Monday, 20 June 2016: 11:15 AM
Arches (Sheraton Salt Lake City Hotel)
Global modeling studies suggest semiarid regions dominate the increasing global land CO2 sink and interannual variation of atmospheric CO2, due primarily to variations in water availability. However, direct flux measurements are limited in these areas as compared to wetter regions. Here we gather ~150 site-years of eddy covariance measurements of CO2, water, and energy across 25 semiarid sites in southwestern North America. This regional gradient includes shrublands, grasslands, savannas and forests. Site annual precipitation spans 200 900 mm and annual temperature ranges from 5 25 ⁰C, a climate space that is underrepresented in flux databases and publications.

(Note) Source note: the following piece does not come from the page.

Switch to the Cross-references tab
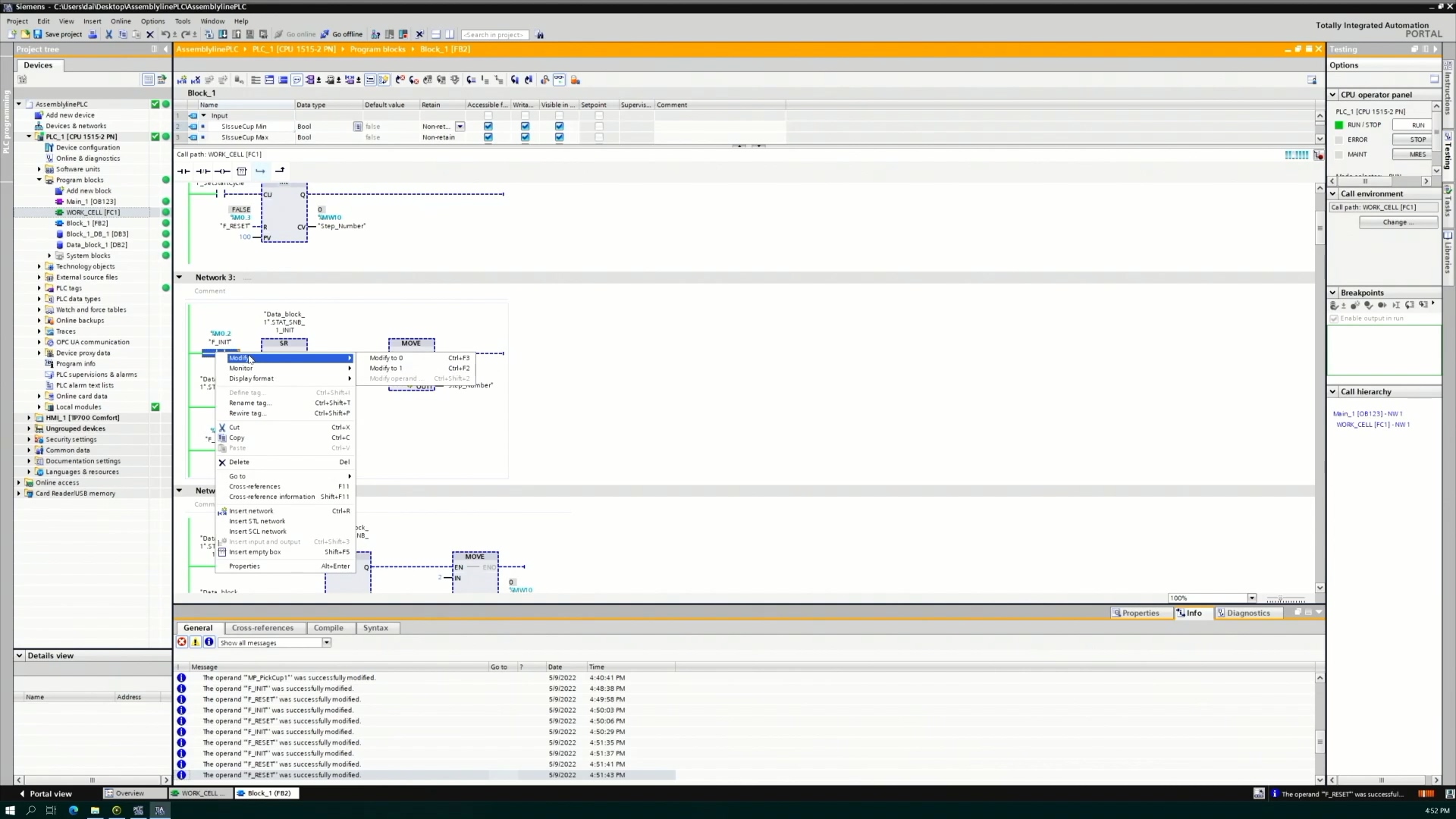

Measurements represent a period of prolonged regional drought (1998-2014). We evaluate observed evapotranspiration (ET) as an improved metric of ecosystem-available water following hydrologic losses of precipitation. We compare measured fluxes against MODIS remote sensing-based estimates and MsTMIP models representing current best regional estimates. We find that 65% of annual net ecosystem CO2 production (NEP) was explained by ET. Across diverse semiarid ecosystems, a change of ±100 mm in annual ET produced an average NEP change of ±62 gCm2y-1. This relationship held for both temporal variations at a given site and climatic differences across sites, suggesting a common response to short- and long-term differences in water availability. Seven of the 25 sites were, on average, CO2 sources to the atmosphere. Therefore we are testing the hypothesis that semiarid ecosystems function as net CO2 sources during drought, until productivity and respiration equilibrate with current hydroclimate. Remote sensing estimates of ET and productivity and an ensemble of five models from the MsTMIP model inter-comparison reproduced patterns of measured annual fluxes spatially across the region. However, measured ET and productivity showed 200-400% greater interannual variability than model estimates. In ongoing work, we are evaluating the capacity of the MODIS and MsTMIP products to represent measured ecosystem seasonal dynamics across five climatically distinct Southwest sub-regions.